:: Selected text ::
━━━━━━━━
Operation	Pandas	Polars
Unique values	`df["col"].unique()`	`df["col"].unique()`
Value counts	`df["col"].value_counts()`	`df["col"].value_counts()`
Describe	`df.describe()`	`df.describe()`
Sample	`df.sample(n=100)`	`df.sample(n=100)`
Head	`df.head()`	`df.head()`
Tail	`df.tail()`	`df.tail()`

Common Migration Patterns

Pattern 1: Chained Operations

Pandas:

result = (df
    .assign(new_col=lambda x: x["old_col"] * 2)
    .query("new_col > 10")
    .groupby("category")
    .agg({"value": "sum"})
    .reset_index()
)

Polars:

result = (df
    .with_columns(new_col=pl.col("old_col") * 2)
    .filter(pl.col("new_col") > 10)
    .group_by("category")
    .agg(pl.col("value").sum())
)
# No reset_index needed - Polars doesn't have index

Pattern 2: Apply Functions

Pandas:

# Avoid in Polars - breaks parallelization
df["result"] = df["value"].apply(lambda x: x * 2)
━━━━━━━━
:: Information supplied ::

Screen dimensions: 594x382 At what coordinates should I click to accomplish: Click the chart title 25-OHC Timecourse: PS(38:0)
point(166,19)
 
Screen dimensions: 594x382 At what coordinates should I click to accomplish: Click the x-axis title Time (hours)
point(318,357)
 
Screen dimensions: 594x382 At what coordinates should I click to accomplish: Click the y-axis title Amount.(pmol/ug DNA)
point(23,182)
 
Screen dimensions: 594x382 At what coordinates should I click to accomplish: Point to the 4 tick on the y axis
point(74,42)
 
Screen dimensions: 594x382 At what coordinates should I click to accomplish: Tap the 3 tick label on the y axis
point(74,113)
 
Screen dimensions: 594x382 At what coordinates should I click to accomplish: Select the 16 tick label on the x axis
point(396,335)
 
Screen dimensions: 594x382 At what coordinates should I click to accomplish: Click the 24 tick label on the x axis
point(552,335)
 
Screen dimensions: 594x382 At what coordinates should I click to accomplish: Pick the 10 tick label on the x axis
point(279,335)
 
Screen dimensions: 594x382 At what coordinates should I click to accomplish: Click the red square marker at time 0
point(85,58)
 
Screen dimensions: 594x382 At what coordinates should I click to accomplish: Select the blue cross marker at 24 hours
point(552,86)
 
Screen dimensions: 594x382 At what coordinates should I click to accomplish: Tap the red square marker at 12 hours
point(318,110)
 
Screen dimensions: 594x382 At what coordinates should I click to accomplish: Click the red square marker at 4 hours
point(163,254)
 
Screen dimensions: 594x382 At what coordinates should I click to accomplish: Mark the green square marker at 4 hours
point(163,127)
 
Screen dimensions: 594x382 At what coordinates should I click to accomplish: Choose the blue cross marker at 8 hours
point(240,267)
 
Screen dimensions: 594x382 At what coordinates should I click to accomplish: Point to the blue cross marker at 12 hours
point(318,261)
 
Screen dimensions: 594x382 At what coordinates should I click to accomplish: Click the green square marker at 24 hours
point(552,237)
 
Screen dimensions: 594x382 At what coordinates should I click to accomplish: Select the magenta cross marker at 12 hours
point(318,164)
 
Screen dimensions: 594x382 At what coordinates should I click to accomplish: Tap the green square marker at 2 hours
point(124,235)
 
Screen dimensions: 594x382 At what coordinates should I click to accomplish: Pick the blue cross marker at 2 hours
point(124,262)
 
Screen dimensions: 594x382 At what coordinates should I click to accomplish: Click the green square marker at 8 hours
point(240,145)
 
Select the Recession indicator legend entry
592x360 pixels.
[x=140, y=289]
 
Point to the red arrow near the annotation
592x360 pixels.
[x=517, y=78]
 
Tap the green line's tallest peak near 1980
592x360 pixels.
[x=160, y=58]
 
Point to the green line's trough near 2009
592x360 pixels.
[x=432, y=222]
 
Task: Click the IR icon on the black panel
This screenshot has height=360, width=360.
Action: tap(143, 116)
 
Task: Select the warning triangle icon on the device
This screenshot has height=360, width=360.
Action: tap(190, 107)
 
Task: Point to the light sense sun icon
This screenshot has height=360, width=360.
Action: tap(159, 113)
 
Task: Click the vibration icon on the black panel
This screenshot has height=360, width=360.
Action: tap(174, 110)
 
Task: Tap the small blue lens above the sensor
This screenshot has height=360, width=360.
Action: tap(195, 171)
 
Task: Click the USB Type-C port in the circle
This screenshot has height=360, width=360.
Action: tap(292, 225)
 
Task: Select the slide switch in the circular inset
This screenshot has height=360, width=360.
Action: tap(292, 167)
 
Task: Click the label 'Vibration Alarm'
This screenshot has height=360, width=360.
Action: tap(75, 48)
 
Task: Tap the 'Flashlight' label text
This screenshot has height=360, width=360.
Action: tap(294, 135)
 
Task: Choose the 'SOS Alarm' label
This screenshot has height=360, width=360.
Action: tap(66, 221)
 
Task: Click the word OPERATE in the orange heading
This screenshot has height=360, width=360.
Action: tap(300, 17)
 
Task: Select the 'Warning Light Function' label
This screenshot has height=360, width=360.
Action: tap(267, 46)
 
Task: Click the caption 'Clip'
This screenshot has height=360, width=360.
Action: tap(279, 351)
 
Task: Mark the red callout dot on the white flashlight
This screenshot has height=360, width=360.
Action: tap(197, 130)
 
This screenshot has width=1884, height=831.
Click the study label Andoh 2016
━━━━━━━━
:: Requirements ::
**1.** Name every operation listed in the comparison table of the pandas-to-Polars guide.
**2.** In the pandas-to-Polars guide, why does the Polars version of Pattern 1 need no reset_index call?
**3.** Please write the next part of the pandas-to-Polars guide, starting right after its final line.
The records come from a separate source.

:: Answer list ::
**1.** Unique values, Value counts, Describe, Sample, Head, Tail

**2.** Polars doesn't have an index.

**3.**
Polars:

# Use expressions instead
df = df.with_columns(result=pl.col("value") * 2)

# If custom function needed
df = df.with_columns(
    result=pl.col("value").map_elements(lambda x: x * 2, return_dtype=pl.Float64)
)

Pattern 3: Conditional Column Creation

Pandas:

df["category"] = np.where(
    df["value"] > 100,
    "high",
    np.where(df["value"] > 50, "medium", "low")
)

Polars:

df = df.with_columns(
    category=pl.when(pl.col("value") > 100)
        .then(pl.lit("high"))
        .when(pl.col("value") > 50)
        .then(pl.lit("medium"))
        .otherwise(pl.lit("low"))
)

Pattern 4: Group Transform

Pandas:

df["group_mean"] = df.groupby("category")["value"].transform("mean")

Polars:

df = df.with_columns(
    group_mean=pl.col("value").mean().over("category")
)

Pattern 5: Multiple Aggregations

Pandas:

result = df.groupby("category").agg({
    "value": ["mean", "sum", "count"],
    "price": ["min", "max"]
})

Polars:

result = df.group_by("category").agg(
    pl.col("value").mean().alias("value_mean"),
    pl.col("value").sum().alias("value_sum"),
    pl.col("value").count().alias("value_count"),
    pl.col("price").min().alias("price_min"),
    pl.col("price").max().alias("price_max")
)

Performance Anti-Patterns to Avoid

Anti-Pattern 1: Sequential Pipe Operations

Bad (disables parallelization):

df = df.pipe(function1).pipe(function2).pipe(function3)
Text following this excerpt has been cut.